WORK TO BE COMPLETED:
Without any images, write the listing below out word for word.

= Beginning of Section =

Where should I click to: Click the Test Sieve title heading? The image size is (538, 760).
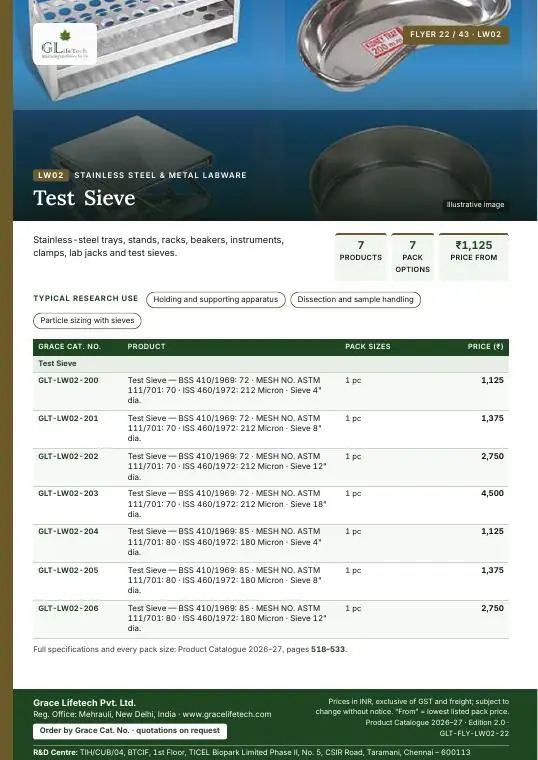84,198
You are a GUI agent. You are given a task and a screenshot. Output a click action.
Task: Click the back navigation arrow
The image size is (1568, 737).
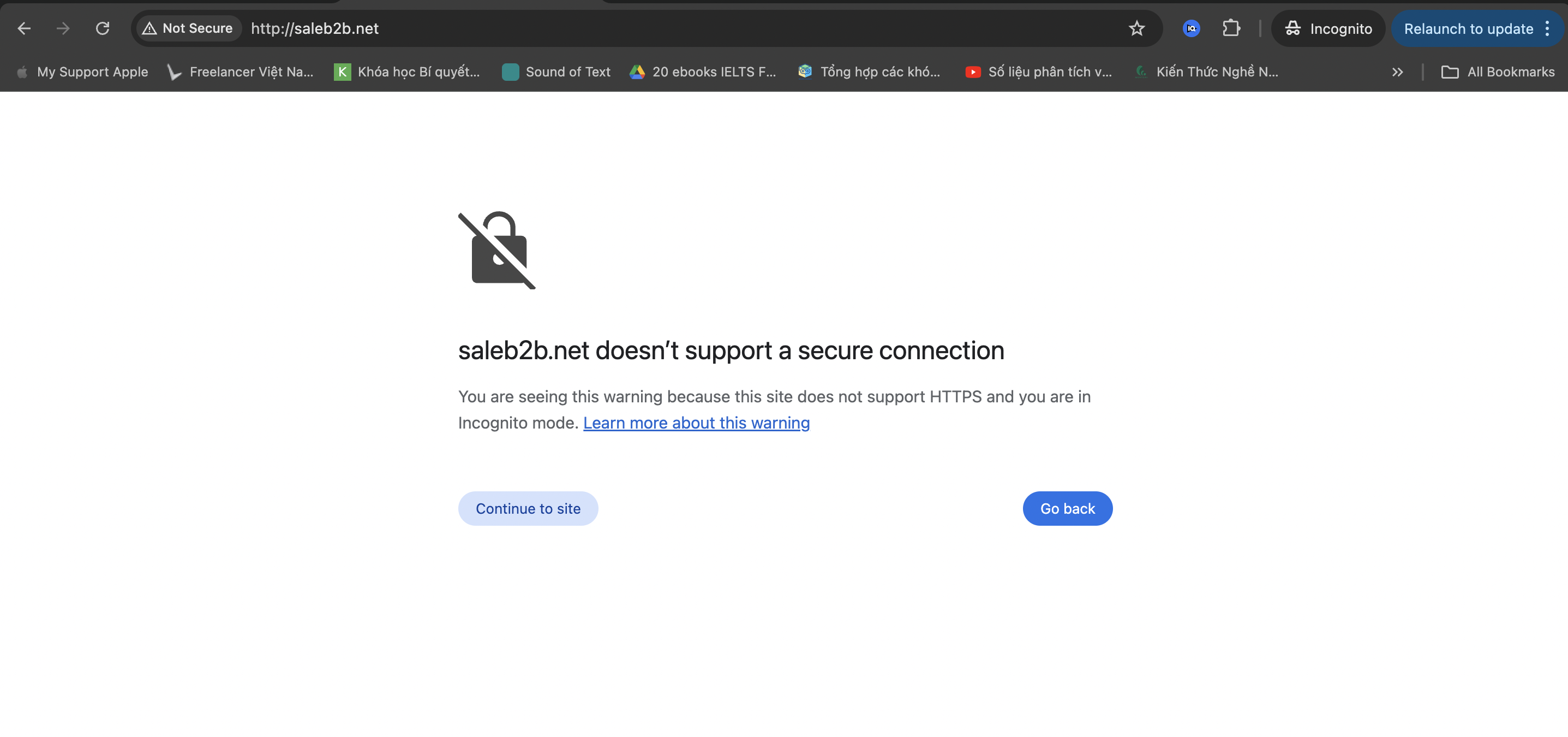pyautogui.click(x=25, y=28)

= End of Section =

RESPONSE:
Where should I click to: Click the Test Sieve title heading? The image size is (538, 760).
84,198
You are a GUI agent. You are given a task and a screenshot. Output a click action.
Task: Click the back navigation arrow
The image size is (1568, 737).
pyautogui.click(x=25, y=28)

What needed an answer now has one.